Developments in xenobiotic‐free culture of human keratinocytes for clinical use

Abstract

We have recently reported that irradiated human fibroblasts can be used as a feeder layer, to expand keratinocytes under serum-free conditions, on a chemically defined plasma polymer surface developed for the culture and transfer of keratinocytes for clinical use. While this is a significant advance in developing a serum-free keratinocyte culture approach, the need to irradiate fibroblasts to growth-arrest them and prevent them from overgrowing the keratinocytes introduces another small, but potential, risk for the patient. The aim of the present study was to develop conditions for the coculture of normal human keratinocytes with nonirradiated normal human fibroblasts under serum-free conditions. We examined the fibroblast/keratinocyte relationship on three separate surfaces: tissue culture plastic, non-tissue culture plastic, and a plasma polymer surface designed for clinical use.

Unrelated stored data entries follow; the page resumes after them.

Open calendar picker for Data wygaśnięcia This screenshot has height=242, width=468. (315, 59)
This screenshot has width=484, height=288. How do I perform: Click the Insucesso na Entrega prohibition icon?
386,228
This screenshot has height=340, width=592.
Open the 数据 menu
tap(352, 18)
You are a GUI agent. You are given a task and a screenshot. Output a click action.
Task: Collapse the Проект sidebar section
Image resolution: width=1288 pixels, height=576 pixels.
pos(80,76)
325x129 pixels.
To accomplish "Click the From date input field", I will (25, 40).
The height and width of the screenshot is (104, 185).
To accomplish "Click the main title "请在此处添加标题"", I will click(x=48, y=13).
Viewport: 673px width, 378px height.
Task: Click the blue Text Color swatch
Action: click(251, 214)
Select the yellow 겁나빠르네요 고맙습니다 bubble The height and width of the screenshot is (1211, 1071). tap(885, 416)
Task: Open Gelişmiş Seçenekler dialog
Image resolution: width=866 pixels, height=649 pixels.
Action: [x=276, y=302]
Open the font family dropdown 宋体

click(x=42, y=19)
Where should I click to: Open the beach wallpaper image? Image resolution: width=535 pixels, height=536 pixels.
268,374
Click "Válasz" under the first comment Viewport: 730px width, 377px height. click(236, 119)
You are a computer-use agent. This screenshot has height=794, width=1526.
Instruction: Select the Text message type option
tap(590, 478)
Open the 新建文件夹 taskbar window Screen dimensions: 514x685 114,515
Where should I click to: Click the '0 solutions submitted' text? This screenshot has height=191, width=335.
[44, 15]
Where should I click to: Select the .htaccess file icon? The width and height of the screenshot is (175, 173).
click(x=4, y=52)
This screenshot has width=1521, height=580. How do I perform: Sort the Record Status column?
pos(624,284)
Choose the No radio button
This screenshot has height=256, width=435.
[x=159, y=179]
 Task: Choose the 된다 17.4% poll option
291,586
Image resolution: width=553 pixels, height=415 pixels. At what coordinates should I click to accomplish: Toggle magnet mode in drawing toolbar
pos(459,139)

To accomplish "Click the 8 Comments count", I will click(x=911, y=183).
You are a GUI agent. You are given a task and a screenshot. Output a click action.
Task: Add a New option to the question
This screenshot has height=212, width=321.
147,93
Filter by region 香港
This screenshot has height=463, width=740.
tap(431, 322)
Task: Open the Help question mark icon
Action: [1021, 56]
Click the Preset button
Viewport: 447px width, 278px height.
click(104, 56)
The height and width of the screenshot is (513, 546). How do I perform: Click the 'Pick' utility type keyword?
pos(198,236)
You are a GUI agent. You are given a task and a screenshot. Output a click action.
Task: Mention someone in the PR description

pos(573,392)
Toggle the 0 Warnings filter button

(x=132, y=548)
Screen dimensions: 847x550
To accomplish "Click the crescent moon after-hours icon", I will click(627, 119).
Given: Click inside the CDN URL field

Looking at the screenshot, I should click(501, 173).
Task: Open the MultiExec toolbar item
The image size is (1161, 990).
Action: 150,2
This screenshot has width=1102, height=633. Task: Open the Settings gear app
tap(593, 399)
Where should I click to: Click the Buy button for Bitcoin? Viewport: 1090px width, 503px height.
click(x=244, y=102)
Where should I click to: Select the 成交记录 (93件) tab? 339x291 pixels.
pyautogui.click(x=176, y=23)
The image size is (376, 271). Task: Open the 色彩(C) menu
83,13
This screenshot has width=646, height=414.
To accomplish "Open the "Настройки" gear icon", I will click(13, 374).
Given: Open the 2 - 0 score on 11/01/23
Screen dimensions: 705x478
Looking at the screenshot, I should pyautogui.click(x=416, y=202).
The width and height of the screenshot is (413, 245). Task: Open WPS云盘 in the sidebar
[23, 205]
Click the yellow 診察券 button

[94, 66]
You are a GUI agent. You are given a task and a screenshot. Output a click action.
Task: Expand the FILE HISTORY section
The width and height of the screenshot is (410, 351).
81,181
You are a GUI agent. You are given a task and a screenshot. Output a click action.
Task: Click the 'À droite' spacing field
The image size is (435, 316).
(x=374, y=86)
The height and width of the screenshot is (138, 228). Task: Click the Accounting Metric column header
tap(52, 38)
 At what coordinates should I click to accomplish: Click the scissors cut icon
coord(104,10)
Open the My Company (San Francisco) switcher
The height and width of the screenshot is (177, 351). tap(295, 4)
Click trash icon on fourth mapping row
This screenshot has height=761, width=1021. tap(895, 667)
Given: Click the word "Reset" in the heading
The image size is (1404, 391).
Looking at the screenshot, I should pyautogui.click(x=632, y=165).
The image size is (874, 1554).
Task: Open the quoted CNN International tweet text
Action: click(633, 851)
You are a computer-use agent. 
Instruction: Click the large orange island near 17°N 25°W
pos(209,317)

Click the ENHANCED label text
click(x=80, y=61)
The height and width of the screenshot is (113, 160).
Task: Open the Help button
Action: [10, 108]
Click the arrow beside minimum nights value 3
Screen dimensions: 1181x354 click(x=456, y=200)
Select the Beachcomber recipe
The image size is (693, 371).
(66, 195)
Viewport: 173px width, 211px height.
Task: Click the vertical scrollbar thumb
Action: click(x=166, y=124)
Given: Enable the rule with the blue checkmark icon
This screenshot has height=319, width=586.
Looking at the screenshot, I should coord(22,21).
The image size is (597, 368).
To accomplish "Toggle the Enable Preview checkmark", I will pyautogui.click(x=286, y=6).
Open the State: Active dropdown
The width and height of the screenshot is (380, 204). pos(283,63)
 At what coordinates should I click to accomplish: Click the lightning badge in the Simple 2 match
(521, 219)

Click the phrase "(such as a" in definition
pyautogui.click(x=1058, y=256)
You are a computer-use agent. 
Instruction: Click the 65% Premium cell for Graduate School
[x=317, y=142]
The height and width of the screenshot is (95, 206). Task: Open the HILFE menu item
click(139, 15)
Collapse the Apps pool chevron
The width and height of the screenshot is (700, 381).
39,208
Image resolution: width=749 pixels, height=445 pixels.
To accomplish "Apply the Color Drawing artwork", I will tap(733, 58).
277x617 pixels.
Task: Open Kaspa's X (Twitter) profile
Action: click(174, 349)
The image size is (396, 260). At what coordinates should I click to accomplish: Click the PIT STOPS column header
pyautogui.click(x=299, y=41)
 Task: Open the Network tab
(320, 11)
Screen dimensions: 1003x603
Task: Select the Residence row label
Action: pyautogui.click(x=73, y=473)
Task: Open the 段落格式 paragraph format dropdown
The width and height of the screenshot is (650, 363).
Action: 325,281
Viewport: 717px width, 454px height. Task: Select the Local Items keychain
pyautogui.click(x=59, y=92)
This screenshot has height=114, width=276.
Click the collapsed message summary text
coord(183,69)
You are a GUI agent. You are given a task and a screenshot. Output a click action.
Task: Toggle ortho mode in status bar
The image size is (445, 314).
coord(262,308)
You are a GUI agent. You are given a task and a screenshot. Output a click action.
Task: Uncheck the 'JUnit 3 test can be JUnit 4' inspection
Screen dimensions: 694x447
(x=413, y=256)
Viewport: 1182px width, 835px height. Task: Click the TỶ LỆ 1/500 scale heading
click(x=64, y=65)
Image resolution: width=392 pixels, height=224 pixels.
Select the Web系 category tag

We report that it is possible to achieve rapid and successful expansion of human keratinocytes under serum-free conditions on all three surfaces providing one uses a keratinocyte-friendly media, a minimum seeding density of keratinocytes, and a ratio of fibroblasts to keratinocytes that does not exceed 1:1. These results provide us with a rapid laboratory expansion of proliferative human keratinocytes, under completely defined culture conditions, without any xenobiotic cells (mouse fibroblasts) or material (bovine serum), for the treatment of patients with extensive skin loss.